Read through the data and count the lines that contain the string "height"; give only the result.

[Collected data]
Content starts

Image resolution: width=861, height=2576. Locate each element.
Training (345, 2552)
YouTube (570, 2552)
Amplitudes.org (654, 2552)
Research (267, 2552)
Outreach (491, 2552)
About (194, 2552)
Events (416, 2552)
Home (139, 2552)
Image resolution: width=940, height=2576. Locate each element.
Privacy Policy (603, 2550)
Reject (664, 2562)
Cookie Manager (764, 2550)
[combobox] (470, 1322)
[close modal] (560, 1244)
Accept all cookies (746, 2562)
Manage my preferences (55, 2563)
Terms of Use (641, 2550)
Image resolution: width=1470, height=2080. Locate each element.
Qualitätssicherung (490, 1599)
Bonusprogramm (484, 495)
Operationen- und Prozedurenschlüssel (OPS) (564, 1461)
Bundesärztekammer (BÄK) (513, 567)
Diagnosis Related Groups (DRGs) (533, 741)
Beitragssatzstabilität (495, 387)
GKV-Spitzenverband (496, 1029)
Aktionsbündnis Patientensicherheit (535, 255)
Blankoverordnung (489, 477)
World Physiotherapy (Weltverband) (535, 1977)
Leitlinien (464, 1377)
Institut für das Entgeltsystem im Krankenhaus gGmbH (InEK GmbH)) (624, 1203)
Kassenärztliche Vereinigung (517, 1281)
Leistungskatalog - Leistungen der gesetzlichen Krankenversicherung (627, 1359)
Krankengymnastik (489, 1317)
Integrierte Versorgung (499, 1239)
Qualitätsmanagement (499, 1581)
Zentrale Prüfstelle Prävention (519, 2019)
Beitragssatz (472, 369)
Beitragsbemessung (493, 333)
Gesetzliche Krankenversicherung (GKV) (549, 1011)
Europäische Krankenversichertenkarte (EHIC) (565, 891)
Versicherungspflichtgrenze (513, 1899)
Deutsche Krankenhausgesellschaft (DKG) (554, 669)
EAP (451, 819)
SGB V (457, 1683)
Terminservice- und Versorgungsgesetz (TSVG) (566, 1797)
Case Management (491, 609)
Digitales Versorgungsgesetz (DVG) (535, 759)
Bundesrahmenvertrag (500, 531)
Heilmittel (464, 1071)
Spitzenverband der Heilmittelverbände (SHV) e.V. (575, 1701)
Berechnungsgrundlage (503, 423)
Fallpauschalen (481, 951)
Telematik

Content ends

Answer box »
3